While researching the budget section of my blog, I came across the R1 family, a social experiment together with Sanlam.
When I spoke to my mom and editor, she remembered that in 2014 Sanlam ran the R1 man experiment for the first time.
I watched the R1 man (name unknown) and the R1 family or S’bu, Londiwe and kids. It was an eye opener and I learned so much from this experiment. I had already changed my money habits but this got me thinking about more than spending money but also about the psychology of money.

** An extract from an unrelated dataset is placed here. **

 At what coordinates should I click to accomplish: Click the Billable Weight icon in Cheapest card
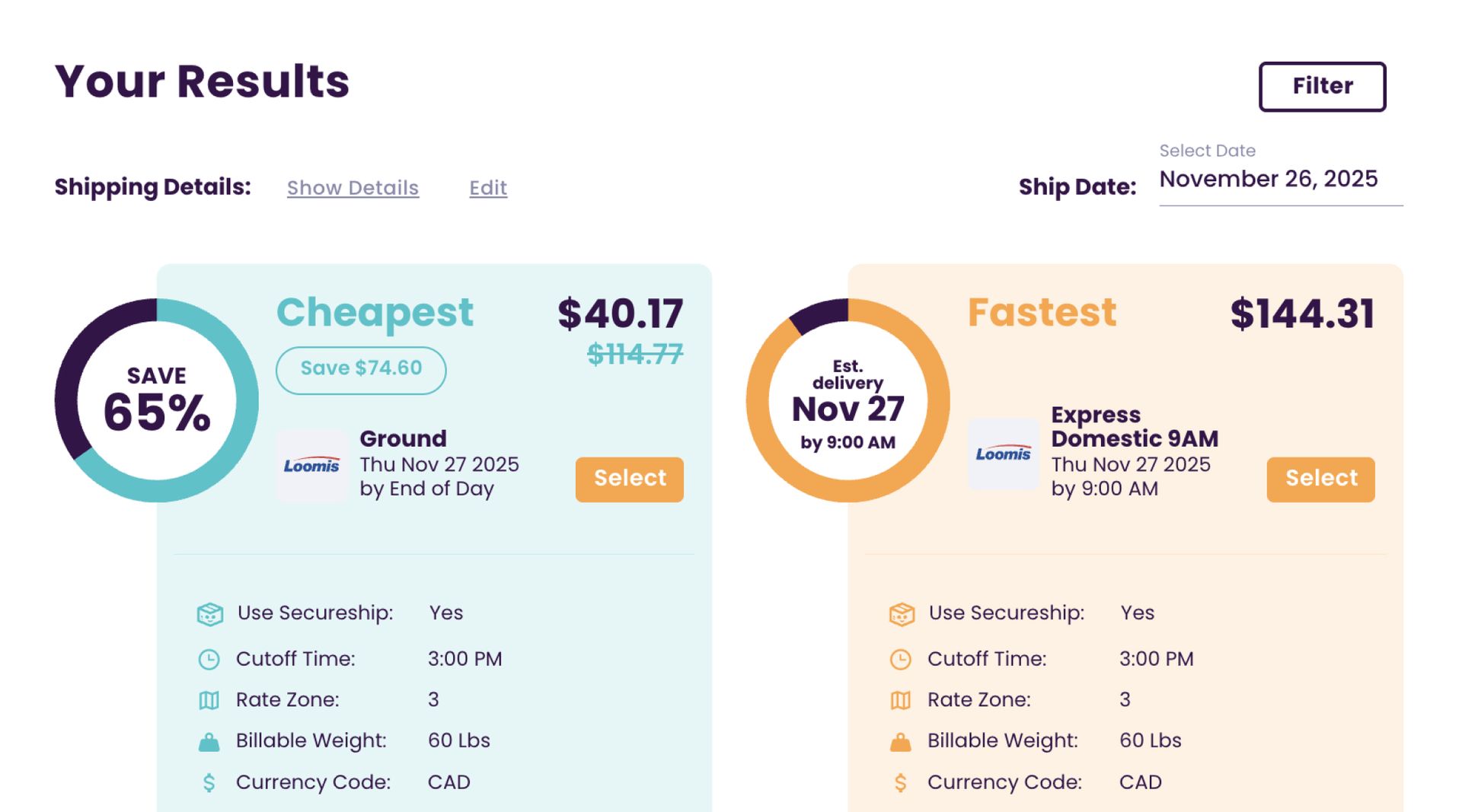pos(209,742)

- Car and home repayments are our biggest expenses. People often buy their car, or house, as a way of showing how well they are doing. This makes them buy a top of the range car when they only need a middle of the range model. They buy houses at the maximum repayment for which they qualify. So if they qualify for a R500 000 bond, they buy a house for that amount when they can get a house big enough in a less affluent area. For observant Jews the areas are a little more difficult as not using a car on Sabbath means that you have to find a house near a Synagogue and, unfortunately, or fortunately, these homes are usually in more upmarket areas.
- South Africans view a pension contribution as an expense not an investment. If your employer pays contributions to a pension fund, request that your contribution is the maximum option. It is for your future.
- If you don’t use a shopping list when grocery shopping, you shop using your emotions. Always make a grocery list and never shop on an empty stomach. If you shop without a list, you wander up and down the aisles and take things off the shelf that you want, or feel like, and not what you need
- Always round up not down. I didn’t know that people round down! Remember R1.99 is R2 not R1!
- Using your credit card, an average item that is marked R20 actually costs you about R24. Banks charge interest on credit cards, as do 12 month credit store cards! So if you use a store card that offers 6 or 12 months, always go with the 6 months as this is usually interest free.
- Save first, spend later. Decide how much you want to put away for saving and do that before you spend any money. R100 a month into a savings account is a good minimum but you can choose your own amount.
- Our spending habits/psychology is established by age 7. Kids learn by watching. If they see you buying indiscriminately, they will do the same. If you don’t look after your things they won’t either.
- South Africans spend 76% of their income on servicing debts. Try to pay off your debt and not create more. This, I think, is one of my families’ most difficult challenges as it is for a lot of families. Clothing store debt! The kids keep growing and they need clothes so, just as you think you can pay it off, the next season arrives and last seasons clothes no longer fit!
Do you know where your money is going every month? How much debt are you in? Do you think you could live on your money, with no credit, no internet banking, strictly cash for a month?